Guard page exceptions in Delphi?

There is a post by Raymond Chen, where he tells how bad IsBadXxxPtr function is by eating guard page exception.
I don't quite understand how it is applied to Delphi. Who and how should normally (i.e. without call to IsBadXxxPtr) process this exception?
I do know that Delphi inserts a code, which (for example) access a memory for large static arrays - exactly for this reason: to expand stack.
But if guard page exception is raised: who will handle it in a Delphi application? Can't I accidentally mess with it by using try/except in inappropriate way? Will Delphi's debugger notify me about these exceptions?
Windows structured exception handling (SEH) is has a two-phase structure. When an exception occurs, Windows first looks for a handler for the exception by following the registered exception handler chain (the head of which is stored in fs:[0] on x86, i.e. the first dword in the segment pointed to by the FS segment register - all that ugly 16-bit segment-offset logic didn't go away in 32-bit, it just became less relevant).
The search is done by calling a function with a particular flag, a pointer to which is stored in each exception frame on the stack. fs:[0] points to the topmost frame. Each frame points to the previous frame. Ultimately, the last frame on the list is one that has been provided by the OS (this handler will pop up a app-crash dialog if an unhandled exception reaches it).
These functions normally check the type of the exception, and return a code to indicate what to do. One of the codes that can be returned is basically, "ignore this exception and continue". If Windows sees this, it will reset the instruction pointer to the point of the exception and resume execution. Another code indicates that this exception frame should handle the given exception. A third code is "I'm not going to catch this exception, keep searching". Windows keeps on calling these exception filter functions until it finds one that handles the exception one way or the other.
If Windows finds one that handles the exception by catching it, then it will proceed to unwind the stack back to that handler, which consists of calling all the functions again, only passing in a different flag.
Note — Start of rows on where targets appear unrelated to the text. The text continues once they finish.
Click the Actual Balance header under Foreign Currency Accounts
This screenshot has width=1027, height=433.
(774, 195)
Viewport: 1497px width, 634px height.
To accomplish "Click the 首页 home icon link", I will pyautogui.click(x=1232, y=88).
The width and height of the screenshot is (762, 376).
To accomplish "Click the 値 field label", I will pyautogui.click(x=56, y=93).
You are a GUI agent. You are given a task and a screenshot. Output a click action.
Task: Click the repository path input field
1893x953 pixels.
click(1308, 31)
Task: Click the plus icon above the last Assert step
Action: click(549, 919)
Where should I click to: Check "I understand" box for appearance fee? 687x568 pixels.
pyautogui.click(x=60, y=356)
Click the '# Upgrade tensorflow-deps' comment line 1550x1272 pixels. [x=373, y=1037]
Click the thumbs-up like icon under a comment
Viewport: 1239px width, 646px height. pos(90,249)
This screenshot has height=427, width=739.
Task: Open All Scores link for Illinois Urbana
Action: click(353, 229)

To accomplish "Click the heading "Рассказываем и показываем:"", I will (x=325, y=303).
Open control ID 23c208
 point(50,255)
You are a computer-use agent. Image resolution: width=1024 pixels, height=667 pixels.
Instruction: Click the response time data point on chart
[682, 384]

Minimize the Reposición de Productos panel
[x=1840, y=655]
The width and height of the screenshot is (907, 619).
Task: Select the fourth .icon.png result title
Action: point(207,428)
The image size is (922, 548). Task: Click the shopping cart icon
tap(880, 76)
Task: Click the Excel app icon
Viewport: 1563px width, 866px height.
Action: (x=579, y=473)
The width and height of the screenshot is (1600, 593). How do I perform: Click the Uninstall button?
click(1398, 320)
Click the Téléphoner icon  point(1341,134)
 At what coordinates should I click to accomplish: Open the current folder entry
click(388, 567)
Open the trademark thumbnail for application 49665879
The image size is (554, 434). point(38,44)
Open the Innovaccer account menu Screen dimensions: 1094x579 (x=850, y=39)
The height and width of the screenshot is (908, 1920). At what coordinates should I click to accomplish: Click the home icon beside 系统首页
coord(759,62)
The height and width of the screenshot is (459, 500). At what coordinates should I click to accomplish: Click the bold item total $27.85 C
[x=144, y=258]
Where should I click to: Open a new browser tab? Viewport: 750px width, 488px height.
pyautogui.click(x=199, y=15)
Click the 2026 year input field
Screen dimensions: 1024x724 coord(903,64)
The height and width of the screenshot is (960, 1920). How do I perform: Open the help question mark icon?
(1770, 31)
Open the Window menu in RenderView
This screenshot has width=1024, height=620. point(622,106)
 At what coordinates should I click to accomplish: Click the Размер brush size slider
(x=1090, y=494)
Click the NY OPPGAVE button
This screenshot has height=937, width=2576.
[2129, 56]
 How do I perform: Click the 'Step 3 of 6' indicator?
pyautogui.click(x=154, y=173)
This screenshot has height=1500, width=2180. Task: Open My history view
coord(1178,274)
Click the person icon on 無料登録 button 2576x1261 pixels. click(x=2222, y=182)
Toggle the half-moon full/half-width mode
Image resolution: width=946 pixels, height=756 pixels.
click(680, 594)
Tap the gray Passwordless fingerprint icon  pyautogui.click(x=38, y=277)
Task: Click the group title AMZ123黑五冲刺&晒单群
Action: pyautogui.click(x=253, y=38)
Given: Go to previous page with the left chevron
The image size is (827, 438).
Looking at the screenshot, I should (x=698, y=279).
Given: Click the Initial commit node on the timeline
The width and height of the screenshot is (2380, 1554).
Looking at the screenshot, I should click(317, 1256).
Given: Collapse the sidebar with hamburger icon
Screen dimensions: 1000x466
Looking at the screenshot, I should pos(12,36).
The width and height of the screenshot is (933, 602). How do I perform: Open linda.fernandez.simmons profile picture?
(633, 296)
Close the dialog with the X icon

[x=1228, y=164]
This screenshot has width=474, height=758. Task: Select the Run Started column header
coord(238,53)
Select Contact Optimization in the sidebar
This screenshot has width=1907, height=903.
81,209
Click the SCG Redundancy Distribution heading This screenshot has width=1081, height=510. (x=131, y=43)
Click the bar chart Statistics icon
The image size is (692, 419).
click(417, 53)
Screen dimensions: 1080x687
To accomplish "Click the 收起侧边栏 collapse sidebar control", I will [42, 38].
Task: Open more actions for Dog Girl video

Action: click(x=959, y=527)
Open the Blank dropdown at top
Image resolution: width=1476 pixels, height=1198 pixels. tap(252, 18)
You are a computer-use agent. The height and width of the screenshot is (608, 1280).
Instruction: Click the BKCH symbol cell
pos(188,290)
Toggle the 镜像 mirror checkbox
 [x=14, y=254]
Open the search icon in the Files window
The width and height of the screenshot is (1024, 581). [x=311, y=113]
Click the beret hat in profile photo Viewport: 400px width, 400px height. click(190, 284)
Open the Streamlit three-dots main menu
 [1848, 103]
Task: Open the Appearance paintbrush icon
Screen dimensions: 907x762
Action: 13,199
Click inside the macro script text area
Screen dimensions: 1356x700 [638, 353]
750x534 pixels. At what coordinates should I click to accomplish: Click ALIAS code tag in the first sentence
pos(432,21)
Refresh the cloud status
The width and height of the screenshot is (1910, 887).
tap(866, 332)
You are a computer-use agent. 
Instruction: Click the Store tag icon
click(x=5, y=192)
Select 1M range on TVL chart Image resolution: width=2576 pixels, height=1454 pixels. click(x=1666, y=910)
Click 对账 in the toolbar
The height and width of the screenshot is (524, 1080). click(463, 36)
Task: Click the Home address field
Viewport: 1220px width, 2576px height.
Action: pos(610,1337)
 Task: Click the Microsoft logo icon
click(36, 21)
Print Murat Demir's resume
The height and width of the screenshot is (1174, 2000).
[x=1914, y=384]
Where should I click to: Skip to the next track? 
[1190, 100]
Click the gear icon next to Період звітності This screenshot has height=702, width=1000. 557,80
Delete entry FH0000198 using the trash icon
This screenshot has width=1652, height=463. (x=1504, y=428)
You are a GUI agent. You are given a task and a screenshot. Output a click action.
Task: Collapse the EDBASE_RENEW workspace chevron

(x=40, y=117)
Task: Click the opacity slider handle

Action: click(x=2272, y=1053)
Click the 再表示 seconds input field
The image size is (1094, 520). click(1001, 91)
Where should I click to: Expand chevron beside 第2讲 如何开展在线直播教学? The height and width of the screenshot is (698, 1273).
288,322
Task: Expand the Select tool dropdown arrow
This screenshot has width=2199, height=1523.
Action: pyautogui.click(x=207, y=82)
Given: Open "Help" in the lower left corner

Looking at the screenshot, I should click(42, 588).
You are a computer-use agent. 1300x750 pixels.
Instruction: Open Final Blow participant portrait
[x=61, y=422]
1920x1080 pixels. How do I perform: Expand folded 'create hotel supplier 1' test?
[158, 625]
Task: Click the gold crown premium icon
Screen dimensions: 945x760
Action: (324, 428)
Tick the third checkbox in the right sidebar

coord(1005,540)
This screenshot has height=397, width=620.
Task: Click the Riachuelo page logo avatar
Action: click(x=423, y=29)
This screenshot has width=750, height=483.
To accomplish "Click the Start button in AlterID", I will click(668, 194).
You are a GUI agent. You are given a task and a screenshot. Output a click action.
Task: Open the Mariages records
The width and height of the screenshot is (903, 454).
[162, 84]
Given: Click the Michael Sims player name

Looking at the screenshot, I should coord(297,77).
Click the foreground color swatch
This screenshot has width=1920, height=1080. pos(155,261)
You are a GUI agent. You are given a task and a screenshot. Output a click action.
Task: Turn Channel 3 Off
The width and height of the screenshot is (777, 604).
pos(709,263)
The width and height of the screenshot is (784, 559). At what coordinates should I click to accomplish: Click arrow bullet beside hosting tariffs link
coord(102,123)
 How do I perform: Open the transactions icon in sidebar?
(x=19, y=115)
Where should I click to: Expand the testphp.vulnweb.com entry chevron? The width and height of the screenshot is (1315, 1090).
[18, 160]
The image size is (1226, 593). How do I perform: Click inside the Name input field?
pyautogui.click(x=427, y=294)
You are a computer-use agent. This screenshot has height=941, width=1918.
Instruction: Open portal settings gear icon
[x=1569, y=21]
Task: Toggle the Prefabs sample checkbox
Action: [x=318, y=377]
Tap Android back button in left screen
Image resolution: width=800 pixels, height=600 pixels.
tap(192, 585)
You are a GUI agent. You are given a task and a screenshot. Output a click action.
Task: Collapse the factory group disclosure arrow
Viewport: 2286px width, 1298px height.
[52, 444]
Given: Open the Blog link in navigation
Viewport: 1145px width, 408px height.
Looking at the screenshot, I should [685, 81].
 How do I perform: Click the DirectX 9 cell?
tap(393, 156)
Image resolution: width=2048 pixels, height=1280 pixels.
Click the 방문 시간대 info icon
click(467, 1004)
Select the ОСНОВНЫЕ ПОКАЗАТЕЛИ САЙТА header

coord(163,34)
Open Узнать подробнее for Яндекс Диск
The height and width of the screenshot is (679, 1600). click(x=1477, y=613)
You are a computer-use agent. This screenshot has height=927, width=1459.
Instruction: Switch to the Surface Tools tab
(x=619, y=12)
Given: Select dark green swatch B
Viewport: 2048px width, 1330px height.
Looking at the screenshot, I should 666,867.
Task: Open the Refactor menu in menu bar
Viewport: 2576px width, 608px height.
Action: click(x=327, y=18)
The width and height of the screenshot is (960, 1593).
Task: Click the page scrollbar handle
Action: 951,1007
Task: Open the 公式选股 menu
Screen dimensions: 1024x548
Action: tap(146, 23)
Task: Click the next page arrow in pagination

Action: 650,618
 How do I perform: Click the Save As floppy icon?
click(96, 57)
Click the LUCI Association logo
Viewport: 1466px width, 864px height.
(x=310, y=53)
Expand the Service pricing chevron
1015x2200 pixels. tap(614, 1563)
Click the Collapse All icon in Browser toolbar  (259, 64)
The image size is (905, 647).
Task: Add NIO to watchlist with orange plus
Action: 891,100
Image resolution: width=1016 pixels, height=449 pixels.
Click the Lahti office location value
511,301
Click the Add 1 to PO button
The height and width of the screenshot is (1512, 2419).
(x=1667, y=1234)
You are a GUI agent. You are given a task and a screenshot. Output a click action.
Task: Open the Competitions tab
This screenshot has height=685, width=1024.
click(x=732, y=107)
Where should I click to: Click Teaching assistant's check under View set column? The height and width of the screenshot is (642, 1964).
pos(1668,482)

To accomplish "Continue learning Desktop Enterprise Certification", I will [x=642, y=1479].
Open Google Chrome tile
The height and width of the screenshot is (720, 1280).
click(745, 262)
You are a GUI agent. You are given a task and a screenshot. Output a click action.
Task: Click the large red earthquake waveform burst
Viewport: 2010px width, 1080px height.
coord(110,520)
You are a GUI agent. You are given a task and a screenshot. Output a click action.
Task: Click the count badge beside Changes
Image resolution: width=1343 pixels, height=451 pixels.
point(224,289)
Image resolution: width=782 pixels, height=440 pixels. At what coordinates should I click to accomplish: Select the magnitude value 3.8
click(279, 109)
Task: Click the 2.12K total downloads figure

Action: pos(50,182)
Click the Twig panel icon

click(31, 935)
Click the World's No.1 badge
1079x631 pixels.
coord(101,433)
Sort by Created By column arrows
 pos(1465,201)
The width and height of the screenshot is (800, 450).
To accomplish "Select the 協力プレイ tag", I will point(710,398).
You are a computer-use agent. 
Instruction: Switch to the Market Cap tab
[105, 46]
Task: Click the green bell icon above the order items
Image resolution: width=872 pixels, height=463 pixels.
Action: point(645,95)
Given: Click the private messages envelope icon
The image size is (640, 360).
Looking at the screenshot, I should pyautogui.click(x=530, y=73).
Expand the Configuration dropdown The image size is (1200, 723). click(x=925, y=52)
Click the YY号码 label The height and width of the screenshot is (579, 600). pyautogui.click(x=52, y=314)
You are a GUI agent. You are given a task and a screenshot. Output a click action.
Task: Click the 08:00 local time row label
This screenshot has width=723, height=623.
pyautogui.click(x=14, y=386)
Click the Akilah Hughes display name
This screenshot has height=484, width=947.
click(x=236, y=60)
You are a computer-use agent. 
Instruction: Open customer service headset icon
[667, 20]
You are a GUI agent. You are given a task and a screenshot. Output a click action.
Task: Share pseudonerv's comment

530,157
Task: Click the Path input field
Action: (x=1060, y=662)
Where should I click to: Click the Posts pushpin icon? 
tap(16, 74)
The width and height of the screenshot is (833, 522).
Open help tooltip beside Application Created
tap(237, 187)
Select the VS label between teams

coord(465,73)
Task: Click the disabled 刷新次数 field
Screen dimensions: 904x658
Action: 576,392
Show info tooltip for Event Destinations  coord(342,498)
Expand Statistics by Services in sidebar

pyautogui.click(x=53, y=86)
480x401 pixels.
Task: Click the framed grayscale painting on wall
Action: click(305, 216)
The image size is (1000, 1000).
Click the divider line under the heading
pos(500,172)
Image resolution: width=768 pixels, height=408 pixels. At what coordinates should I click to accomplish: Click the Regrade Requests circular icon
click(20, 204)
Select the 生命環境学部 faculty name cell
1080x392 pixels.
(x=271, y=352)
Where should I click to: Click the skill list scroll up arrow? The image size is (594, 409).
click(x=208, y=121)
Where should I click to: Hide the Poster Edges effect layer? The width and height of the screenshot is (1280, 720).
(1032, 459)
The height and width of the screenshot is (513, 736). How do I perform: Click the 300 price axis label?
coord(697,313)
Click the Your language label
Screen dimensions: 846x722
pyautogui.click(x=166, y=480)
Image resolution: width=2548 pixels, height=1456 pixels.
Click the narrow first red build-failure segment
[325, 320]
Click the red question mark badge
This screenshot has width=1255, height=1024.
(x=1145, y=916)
It's at this point that the functions execute the finally logic, up until the handler which executes the except logic.
However, with the stack page guard exception, the process is different. None of the language's exception handlers will elect to handle this exception, because otherwise the stack growth mechanism would break. Instead, the filter search filters all the way through to the base exception handler provided by the OS, which grows the stack allocation by committing the appropriate memory, and then returns the appropriate return code to indicate that the OS should continue where it left off, rather than unwind the stack.
The tool and debugging infrastructure are designed to let these particular exceptions play out correctly, so you don't need to worry about handling them.
You can read more about SEH in Matt Pietrek's excellent article in MSJ from over a decade ago.
From looking at the comments, it looks to me like the "guard page exception" mess takes place entirely within the kernel, and is not something that you need to be worrying about from user space.
You've gotta remember that this article was written for C++, which is nowhere near as advanced as Delphi on the memory management front. The uninitialized pointers issue is a lot less of a mess in Delphi than in C/C++ for two reasons:
Delphi checks for uninitialized variables at compile time, which (for whatever reason) a lot of C compilers tend to have trouble with.
Delphi initializes all of its dynamic memory to 0, so you don't have random heap garbage to deal with that might look like a good pointer when it's really not. This means that most bad pointers give you access violations, which are easy to debug, instead of silently failing and corrupting memory.